Le but déclaré du voyage d’Amelia Earhart était a priori scientifique : « établir la faisabilité de voyages commerciaux autour du globe » et « voir comment l’homme réagissait au stress et à la fatigue ». Son «flying laboratory », comme elle avait surnommé son Lockheed, avait été payé par l’université de Perdue. Mais entre 1924 et 1933, les avions avaient déjà fait six fois le tour du monde, et dès 1935, les « clippers » de la Pan Am traversaient le Pacifique avec des passagers. En fait, le véritable objectif d’Amelia Earhart était de se faire plaisir («the fun of it ») et d’accroître sa renommée, son manager de mari s’occupant de la vendre aux médias le plus cher possible. Seuls les anges n’ont pas besoin d’argent. Inutile donc de déployer la bannière étoilée et d’entonner l’hymne national la main sur le coeur (ou le porte feuille). Mais on était en 1943, les alliés passaient à l’offensive, tout le monde était sur le front. Même morte, Amelia avait été mobilisée et affublée de l’armure de Jeanne d’Arc !
Les avions du film :
Le film ouvre sur des opérations aéronavales menées dans le Pacifique. On aperçoit les porte-avions USS "Enterprise (CV-6) et "Lexington" (CV-2), coulé un an auparavant. Des documents nous montrent les avions embarqués suivants : Grumman F4-F Wildcat, Brewster F2A Buffalo de la VF-2, Douglas SBD Dauntless de la VB-2, Douglas TBD Devastator de la VT-5, et à la fin du film, une formation de Vought Vindicator. Ces documents sont un peu anciens car les avions portent un camouflage et des insignes nationales antérieurs à mai 1942. En 1943, Devastators, Vindicators et autres Buffalo avaient déjà été retirés des unités de première ligne vu leurs piètres performances.
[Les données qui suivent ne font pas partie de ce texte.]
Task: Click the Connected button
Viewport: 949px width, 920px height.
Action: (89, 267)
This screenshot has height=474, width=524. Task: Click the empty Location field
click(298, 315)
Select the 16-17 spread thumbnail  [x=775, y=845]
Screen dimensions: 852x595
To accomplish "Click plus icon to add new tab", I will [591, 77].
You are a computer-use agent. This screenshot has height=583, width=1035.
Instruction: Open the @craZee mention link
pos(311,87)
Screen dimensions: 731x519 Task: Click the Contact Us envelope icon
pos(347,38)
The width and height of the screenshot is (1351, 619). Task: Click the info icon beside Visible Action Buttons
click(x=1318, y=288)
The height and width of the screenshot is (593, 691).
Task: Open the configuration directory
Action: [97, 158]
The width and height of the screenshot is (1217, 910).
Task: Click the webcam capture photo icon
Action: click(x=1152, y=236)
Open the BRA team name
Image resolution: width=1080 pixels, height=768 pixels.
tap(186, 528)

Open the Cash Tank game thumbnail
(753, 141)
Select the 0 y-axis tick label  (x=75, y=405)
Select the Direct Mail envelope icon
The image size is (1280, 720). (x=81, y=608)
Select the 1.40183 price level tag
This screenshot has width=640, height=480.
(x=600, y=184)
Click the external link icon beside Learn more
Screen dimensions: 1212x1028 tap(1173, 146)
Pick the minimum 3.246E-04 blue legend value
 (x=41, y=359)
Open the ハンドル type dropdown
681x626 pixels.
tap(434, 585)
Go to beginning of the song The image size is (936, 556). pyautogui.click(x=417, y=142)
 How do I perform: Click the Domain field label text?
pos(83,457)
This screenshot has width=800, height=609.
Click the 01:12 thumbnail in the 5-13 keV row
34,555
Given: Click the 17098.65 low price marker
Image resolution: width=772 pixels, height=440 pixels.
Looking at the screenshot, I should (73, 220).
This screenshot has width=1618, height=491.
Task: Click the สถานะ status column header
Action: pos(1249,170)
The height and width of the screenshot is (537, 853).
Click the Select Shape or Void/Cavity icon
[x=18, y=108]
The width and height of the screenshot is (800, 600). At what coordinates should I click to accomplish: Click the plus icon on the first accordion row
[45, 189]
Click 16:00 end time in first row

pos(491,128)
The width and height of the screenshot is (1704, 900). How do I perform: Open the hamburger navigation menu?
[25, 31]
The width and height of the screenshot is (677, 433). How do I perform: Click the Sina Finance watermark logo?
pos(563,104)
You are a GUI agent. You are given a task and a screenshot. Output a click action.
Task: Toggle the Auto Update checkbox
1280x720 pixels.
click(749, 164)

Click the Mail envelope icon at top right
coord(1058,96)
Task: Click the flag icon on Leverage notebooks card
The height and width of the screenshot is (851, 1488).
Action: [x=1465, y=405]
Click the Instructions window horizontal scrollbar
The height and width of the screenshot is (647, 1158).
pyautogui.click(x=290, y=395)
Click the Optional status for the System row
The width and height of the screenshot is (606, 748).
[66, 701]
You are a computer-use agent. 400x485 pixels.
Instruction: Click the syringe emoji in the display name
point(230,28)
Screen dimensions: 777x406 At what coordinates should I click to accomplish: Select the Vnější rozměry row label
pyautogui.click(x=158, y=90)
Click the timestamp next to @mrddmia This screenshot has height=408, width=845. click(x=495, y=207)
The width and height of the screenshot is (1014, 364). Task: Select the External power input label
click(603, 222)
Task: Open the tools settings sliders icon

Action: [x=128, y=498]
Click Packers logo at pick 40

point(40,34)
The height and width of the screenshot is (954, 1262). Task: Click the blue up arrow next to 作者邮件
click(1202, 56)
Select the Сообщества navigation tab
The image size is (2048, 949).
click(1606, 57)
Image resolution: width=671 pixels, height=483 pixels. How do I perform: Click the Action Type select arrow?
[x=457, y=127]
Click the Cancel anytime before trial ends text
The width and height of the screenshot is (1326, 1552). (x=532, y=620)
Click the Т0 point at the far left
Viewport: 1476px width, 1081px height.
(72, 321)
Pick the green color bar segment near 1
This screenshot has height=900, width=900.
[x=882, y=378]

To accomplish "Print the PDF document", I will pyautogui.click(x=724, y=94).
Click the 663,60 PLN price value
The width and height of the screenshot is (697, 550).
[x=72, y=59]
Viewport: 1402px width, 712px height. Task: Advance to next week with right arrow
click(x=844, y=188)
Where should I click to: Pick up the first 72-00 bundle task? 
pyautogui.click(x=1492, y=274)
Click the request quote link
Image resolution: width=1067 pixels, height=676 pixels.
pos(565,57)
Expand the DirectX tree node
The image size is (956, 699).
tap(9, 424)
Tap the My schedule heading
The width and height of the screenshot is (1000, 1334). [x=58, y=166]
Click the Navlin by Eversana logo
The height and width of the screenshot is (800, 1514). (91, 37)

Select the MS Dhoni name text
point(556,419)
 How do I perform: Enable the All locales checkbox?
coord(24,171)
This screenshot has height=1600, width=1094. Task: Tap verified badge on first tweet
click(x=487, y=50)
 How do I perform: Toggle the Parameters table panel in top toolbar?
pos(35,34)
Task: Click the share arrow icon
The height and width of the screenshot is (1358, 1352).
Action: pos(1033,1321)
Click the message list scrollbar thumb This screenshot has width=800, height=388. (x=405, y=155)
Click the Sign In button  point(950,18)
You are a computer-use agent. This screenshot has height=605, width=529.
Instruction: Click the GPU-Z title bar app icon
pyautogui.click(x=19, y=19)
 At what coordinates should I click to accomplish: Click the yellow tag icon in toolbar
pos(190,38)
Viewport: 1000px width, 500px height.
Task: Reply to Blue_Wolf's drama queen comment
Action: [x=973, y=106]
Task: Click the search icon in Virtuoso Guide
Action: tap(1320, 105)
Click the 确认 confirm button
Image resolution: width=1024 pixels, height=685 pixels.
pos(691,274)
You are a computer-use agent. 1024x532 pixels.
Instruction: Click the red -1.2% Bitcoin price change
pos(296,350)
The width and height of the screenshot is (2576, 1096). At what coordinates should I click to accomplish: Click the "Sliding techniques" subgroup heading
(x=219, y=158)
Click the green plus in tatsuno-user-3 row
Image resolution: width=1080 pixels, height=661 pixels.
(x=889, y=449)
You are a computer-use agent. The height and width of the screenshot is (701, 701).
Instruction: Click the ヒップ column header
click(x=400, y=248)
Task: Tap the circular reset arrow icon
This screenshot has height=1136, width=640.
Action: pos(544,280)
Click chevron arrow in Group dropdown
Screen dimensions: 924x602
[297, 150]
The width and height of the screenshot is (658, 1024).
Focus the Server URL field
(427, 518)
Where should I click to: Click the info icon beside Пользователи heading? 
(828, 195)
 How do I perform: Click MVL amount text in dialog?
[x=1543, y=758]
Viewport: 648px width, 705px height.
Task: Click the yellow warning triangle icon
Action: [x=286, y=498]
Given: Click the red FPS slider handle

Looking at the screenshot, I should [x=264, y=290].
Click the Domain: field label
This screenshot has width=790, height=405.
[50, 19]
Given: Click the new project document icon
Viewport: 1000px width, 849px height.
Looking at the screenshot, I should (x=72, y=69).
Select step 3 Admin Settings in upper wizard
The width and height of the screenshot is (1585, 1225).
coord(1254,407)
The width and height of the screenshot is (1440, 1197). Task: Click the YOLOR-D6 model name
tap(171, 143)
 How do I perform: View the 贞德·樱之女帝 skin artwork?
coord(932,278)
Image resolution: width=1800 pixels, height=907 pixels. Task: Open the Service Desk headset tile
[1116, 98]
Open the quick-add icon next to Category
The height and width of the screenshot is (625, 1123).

Les avions de Tonie sont un Stearman C-3, puis un Brown B-3 racer (NX266Y) avec lequel elle traverse les Etats-Unis. Un de ses adversaires malheureux du Bendix Trophy s’écrase au décollage dans un Ryan SCW-145 portant le numéro 16. Elle fait du PSV avec un Lockheed 8 Altair, sans doute un modèle expérimental avec un mat d’antenne à l’avant et un seul cockpit recouvert d’une dôme (comme celui du F-22 Raptor !) opaque. Sur des documents filmés, on peut également apercevoir un Travel air 3000 (NC3621) en vol, et un Ford trimoteur faisant un tonneau !
Pour son dernier vol, Tonie pilote un Lockheed 10A Electra (NC16056) peu différent du modèle 10E (NC16020) d’Amelia Earhart, à part des moteurs P&W, moins puissants que les Wasp S3H1 de 550 chevaux du 10E.
Enfin, Randy est filmé en studio dans une maquette de cockpit ressemblant à celui d’un North American 0-47, un avion d’observation versé dans les unités d’entraînement à l’époque du film.